Algures neste trabalho recentemente publicado, convido a recordar que os Estados Unidos da América reconheceram a Independência de Cabo Verde logo no dia 5 de Julho de 1975 e que, a 18 de Novembro de 1976, “Melissa Wells é acreditada como a primeira Embaixadora americana em Cabo Verde, conquanto tivesse residência em Bissau. A Embaixada americana na Praia começa a funcionar a 28 de Janeiro de 1978, tendo à frente um Encarregado de Negócios ad interim. O primeiro Embaixador residente apresentou as suas Credenciais a 26 de Abril de 1983.”
Todos conhecemos o prédio onde a Embaixada tem funcionado, no Plateau, desde sempre.
Quando esse país amigo decide (e será desconcertante para muitos descobrir quando é que tal decisão terá sido tomada…) construir, de raiz, as instalações definitivas da sua Representação Diplomática em Cabo Verde está a emitir um sinal muito claro, inequívoco.
A tendência, no mundo de hoje, é para encerrar Embaixadas, racionalizar a rede de representações. Ora bem! Tal sinal deve ser lido, serenamente lido. Os dados de análise devem ser conjugados, entrecruzados, percebidos. Debatidos. Consensualizados, se a maturidade democrática tal permitir.
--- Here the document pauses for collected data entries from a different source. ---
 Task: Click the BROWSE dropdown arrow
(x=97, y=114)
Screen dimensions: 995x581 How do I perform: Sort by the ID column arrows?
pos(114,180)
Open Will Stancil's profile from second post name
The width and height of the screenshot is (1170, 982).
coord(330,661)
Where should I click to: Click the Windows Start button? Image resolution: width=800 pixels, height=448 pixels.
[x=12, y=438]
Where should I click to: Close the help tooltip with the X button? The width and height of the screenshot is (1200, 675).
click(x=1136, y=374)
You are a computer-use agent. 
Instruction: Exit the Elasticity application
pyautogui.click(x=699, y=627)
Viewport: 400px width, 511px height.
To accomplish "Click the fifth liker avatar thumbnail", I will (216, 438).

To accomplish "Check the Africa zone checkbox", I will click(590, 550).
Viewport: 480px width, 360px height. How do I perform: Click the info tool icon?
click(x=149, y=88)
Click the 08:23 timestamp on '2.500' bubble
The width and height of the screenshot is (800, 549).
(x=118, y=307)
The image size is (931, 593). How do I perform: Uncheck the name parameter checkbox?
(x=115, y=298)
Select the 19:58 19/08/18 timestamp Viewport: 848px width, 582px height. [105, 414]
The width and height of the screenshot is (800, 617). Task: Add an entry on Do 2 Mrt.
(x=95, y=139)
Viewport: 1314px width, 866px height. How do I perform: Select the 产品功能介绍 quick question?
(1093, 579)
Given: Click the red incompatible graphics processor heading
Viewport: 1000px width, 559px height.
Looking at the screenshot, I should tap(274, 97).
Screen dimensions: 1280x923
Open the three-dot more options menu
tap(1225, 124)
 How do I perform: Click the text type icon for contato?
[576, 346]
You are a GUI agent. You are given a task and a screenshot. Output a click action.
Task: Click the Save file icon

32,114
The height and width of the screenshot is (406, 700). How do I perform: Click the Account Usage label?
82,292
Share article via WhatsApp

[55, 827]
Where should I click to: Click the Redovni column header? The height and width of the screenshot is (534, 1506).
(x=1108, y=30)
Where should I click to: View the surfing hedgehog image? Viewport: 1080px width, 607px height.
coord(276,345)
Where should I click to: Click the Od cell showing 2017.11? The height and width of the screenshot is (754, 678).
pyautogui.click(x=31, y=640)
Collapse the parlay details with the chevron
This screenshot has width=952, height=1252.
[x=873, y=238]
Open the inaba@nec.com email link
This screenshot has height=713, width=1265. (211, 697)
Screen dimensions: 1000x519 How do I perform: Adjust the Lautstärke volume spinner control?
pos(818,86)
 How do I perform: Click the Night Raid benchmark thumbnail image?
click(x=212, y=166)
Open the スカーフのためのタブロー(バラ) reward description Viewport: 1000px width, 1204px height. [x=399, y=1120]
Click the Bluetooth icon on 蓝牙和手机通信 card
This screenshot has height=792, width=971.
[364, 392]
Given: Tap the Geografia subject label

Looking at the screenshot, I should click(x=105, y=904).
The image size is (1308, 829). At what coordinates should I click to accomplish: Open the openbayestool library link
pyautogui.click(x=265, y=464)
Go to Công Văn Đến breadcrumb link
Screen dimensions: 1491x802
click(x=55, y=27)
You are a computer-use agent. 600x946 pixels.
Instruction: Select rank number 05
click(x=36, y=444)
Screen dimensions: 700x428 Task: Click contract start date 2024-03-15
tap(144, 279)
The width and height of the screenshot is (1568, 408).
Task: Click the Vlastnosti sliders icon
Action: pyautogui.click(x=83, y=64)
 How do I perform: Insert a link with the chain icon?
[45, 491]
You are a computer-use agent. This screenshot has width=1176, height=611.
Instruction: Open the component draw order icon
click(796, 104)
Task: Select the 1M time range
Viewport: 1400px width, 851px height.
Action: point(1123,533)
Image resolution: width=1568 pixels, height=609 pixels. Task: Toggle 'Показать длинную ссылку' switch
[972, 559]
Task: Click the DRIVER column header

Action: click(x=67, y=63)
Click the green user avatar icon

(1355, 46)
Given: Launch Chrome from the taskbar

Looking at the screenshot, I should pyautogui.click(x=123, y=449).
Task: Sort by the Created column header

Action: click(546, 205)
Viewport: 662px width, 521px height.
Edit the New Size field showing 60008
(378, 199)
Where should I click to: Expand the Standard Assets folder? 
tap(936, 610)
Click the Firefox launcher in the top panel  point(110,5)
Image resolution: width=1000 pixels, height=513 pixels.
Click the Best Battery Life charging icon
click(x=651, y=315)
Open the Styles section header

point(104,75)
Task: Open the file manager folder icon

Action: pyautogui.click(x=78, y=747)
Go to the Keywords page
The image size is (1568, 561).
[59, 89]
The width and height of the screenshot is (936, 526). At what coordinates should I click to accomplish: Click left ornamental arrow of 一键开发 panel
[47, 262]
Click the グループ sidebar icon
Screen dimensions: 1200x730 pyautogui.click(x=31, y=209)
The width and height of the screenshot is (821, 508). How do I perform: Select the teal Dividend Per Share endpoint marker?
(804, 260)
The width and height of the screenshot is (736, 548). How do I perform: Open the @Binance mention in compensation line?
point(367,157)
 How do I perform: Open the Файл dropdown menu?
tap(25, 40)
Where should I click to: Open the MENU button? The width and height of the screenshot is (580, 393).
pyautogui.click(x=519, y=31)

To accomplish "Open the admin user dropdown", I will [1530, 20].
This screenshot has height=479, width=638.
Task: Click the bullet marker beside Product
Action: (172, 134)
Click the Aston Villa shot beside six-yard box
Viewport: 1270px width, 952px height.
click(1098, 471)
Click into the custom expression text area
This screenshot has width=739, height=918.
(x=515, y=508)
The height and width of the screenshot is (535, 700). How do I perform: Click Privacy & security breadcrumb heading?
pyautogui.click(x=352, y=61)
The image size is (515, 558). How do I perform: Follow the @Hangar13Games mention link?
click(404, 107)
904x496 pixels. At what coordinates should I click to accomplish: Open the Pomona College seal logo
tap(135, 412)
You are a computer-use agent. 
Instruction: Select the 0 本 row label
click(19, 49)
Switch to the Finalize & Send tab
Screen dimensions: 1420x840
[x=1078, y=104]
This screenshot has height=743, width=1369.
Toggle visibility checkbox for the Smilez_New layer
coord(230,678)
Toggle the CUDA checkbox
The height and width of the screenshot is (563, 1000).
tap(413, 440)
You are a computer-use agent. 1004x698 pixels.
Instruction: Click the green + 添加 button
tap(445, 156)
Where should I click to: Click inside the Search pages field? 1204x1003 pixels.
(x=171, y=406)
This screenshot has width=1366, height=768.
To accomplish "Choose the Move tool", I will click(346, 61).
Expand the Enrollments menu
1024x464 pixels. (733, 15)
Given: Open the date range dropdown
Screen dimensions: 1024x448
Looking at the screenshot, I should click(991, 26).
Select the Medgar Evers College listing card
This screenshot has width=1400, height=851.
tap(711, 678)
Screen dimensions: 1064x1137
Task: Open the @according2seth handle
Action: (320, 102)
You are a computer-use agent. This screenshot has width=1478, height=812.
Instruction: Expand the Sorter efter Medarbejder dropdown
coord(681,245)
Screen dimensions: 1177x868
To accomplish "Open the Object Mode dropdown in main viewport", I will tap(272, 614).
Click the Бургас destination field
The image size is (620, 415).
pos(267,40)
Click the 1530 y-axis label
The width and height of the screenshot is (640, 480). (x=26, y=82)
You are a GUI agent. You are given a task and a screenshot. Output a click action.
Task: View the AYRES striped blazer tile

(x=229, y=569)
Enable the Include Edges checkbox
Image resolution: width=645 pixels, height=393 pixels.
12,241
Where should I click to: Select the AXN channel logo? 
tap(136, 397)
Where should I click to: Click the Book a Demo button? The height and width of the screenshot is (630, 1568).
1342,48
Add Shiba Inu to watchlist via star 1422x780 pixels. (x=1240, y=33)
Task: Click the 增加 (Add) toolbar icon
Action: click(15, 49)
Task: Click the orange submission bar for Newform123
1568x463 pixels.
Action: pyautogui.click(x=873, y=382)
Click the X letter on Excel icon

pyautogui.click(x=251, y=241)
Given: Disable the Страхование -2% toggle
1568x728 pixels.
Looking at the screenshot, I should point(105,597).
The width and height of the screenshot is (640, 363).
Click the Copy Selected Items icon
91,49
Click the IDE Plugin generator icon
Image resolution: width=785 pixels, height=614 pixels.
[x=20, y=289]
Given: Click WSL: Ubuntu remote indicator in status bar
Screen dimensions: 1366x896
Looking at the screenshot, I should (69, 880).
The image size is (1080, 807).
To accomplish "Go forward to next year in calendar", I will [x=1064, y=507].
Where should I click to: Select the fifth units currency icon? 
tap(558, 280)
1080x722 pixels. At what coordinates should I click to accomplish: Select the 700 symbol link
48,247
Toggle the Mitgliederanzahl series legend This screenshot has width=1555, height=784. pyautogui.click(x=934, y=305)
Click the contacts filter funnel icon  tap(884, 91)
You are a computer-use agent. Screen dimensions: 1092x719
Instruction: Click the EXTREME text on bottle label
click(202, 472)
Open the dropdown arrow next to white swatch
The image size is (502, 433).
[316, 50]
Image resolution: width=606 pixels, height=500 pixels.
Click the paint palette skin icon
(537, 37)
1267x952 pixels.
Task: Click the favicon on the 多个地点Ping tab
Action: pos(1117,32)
Sobretudo, não perder de vista que, nas relações entre Estados, será pueril acreditar em pontas soltas.
No 4 de Julho de 2008, tive a honra de estar na cerimónia de inauguração das novas instalações da Embaixada dos EUA na Alemanha. Lembro-me que Washington fizera-se representar por um antigo Presidente, George H. W. Bush, personalidade com forte contributo histórico no processo da Reunificação alemã. A seu lado estava, nessa inauguração, a Chanceler Angela Merkel. Ora, tais instalações, à Pariser Platz, harmoniosamente inseridas no conjunto, estão a curtíssima distância do Bundestag (Parlamento)…
Do nosso lado, do lado cabo-verdiano, urge apurar se estaremos a emitir os sinais mais acertados. Se estaremos, ao menos, a ter presente que todos os sinais são lidos.
Ao longo dos anos, alguma vez a gestão urbanística se preocupou em reservar tratos de terreno para as Embaixadas? Não! Tudo tem acontecido mais ou menos a esmo. E não é apenas em relação a este aspecto específico. Por exemplo, alguém se tem chocado com a ‘asfixia’ a que vai estar sujeita a Residência Oficial do Presidente da República, na Prainha? A ‘troca’ do ‘Quartel Jaime Mota’, a mais emblemática edificação militar nesta cidade, por um hotel não se teria traduzido em sufocar o Palácio da Presidência da República?
Ou seja, navegamos sempre por entre muitos pesos e muitas medidas. Ou seja ainda, tratamos com proverbial ligeireza a segurança dos Órgãos de Soberania.
Até que. Até que se fale da construção das futuras instalações da Embaixada dos Estados Unidos da América. Só então todos se revelam muito ciosos. Ora! Já vai ficando evidente que, sempre e quando há um assunto que se relacione com os EUA, como que se instala um ambiente de desconforto, de desconfiança, de pruridos.
Será a primeira vez em Cabo Verde e no mundo que se procede à demolição de um edificado para favorecer algo novo, diferente, com um outro potencial transformador para o conjunto urbanístico? As alternativas e os efeitos não terão sido sempre acautelados? A deslocalização do ‘Liceu Cónego Jacinto’ será o principal drama da Educação em Cabo Verde?
Convém parar, respirar fundo, destrinçar o fundamental do acessório, descortinar a floresta para além da árvore, credibilizar-se na capacidade de contribuir para a melhor projecção e defesa do interesse comum, nacional. E é óbvio que uma dimensão dessa ‘melhor defesa’ é a coerência nas tomadas de posição.
Ou será que a sensatez foi de férias num dia assim?